How burning forests for electricity is greenwashing 

The forest biomass industry, which is the burning of forests to generate electricity, is a prime example of greenwashing. Trees are logged, turned into pellets at mills, then burnt in power plants emitting incredible amounts of pollution but somehow it claims to be ‘clean’ and ‘renewable’. Although it has been promoted as a renewable energy solution that reduces carbon emissions and supports sustainable forestry practices, scientists have found that the burning of forests for electricity produces more CO2 at the smokestack than the coal it’s meant to replace. 

Photo of a biomass pellet plant in Burns Lake, BC taken from a drone. Piles of logs and wood pellets surround the plant which is blooming white smoke into the air.

Drax Pellet Mill in Burns Lake, British Columbia, Canada.

Logging old growth forests to burn and calling it “sustainable”
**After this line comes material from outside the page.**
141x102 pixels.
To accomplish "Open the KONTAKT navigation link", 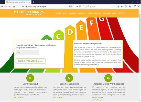I will pos(121,13).
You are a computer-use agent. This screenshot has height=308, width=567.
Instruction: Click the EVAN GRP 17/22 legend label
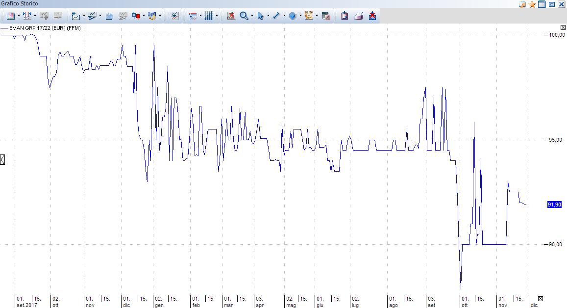point(45,28)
While biomass lobbyists like to use the argument that burning wood pellets is carbon-neutral because trees absorb carbon dioxide and they can replant trees – it’s not that easy. The rapid pace at which trees are logged in British Columbia and turned into pellets means that it can’t keep up with its destruction, especially in the case of irreplaceable old growth and other primary forests that capture and store far more carbon than the younger, less diverse forests that replace them can. In February 2024, the BBC dropped a bombshell – exposing coal-behemoth-turned-greenwashing energy company, Drax, for logging rare and irreplaceable old growth forests in British Columbia to burn for electricity. 
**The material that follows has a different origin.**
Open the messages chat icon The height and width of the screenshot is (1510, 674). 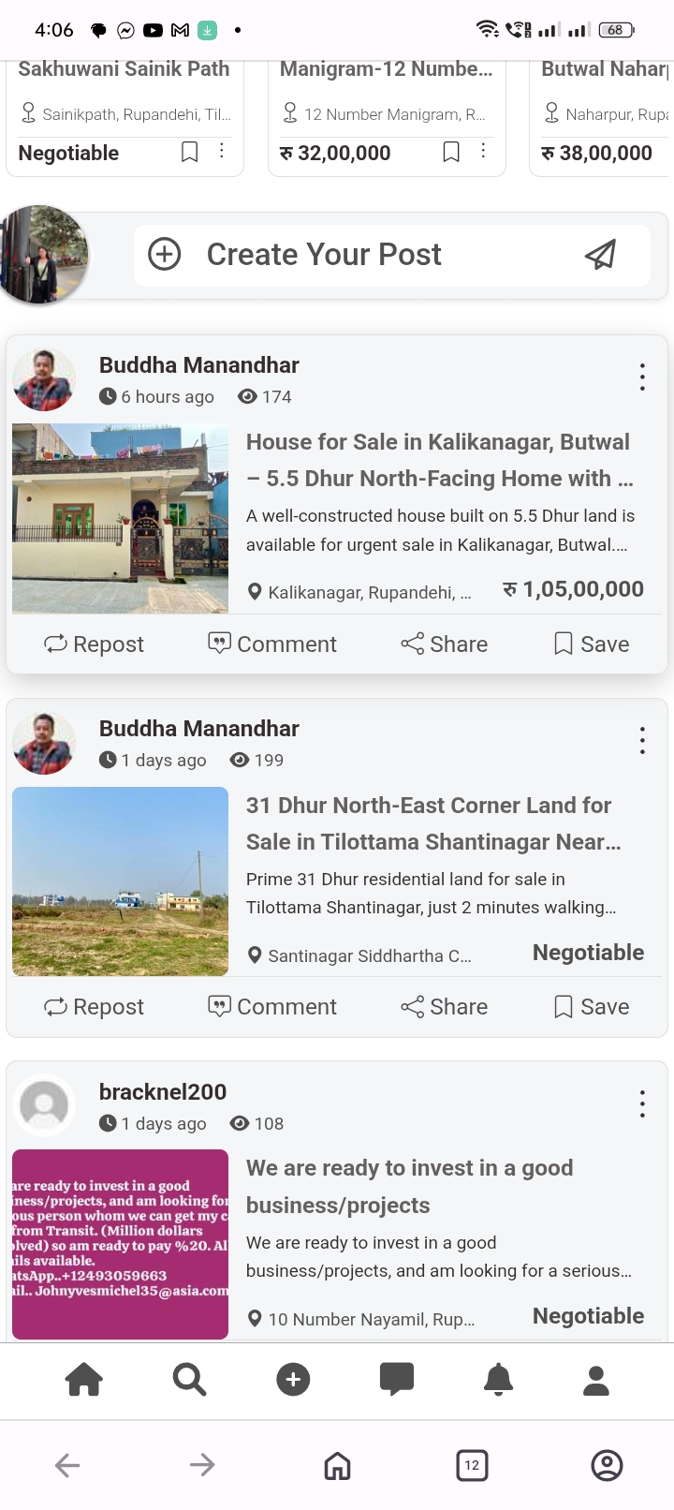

The forest biomass industry is growing world-wide, as carbon-rich forests are degraded, chipped, and pelletized from Indonesia, Vietnam, to Northern B.C. and pellets are being used to power electricity grids in the UK, Japan, and elsewhere. Subsidies meant for real climate solutions are going to Drax, having received millions from the Canadian government and a shocking $7.6 billion USD in UK green subsidies to help it burn the world’s most precious forests. Although Drax spokespeople have fooled governments committed to meet climate targets into believing biomass is a clean energy source, the science shows it’s a false climate solution. 

Expanding fossil fuels to fight climate change 

LNG is anything but a clean energy alternative, but fossil fuel lobbyists have now spent millions of dollars trying to greenwash LNG as a “transition fuel”, falsely claiming it will help lower global greenhouse gas emissions by displacing carbon-intensive energy sources like coal. In truth, the lifecycle emissions from LNG make it far more polluting than coal due to its tendency to leak methane – a powerful and potent greenhouse gas – at every step of the extraction, transportation and use. 
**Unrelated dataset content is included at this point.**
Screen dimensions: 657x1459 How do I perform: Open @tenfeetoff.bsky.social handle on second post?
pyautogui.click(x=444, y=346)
Another big fossil fuel marketing machine in Canada is called the Pathways Alliance, representing Canada’s six largest tar sands producers (Suncor, Cenovus, ConocoPhillips, Canadian Natural Resources, MEG Energy, and Imperial Oil). As part of their latest strategy to sway public opinion, when Canadians now Google-search for information about “greenwashing” itself, in one of the top results you’ll see sponsored content from the Pathways Alliance claiming that they “are working to reduce carbon emissions from oil sands.” In fact, Canadian oil and gas emissions grew 13 percent last year, according to federal regulators, and are likely vastly underestimated in official counts.

Greenwashing strategies from oil and gas aren’t only targeting consumers – they’re targeting elected officials too. By May 2024, the Canadian Association of Petroleum Producers (CAPP) had already met with department officials and federal MPs at least 30 times, and the Pathways Alliance met with government officials at least 23 times. It’s time for a national ban on misleading fossil fuel advertisements, and for big polluters to be held accountable for their role in worsening our climate crisis. 

Here at Stand.earth, we’re working hard to combat corporate greenwashing and to hold major corporations accountable for their misleading environmental claims. Together, we’ll expose these companies, advocate for transparency and accountability, and push for genuine climate solutions.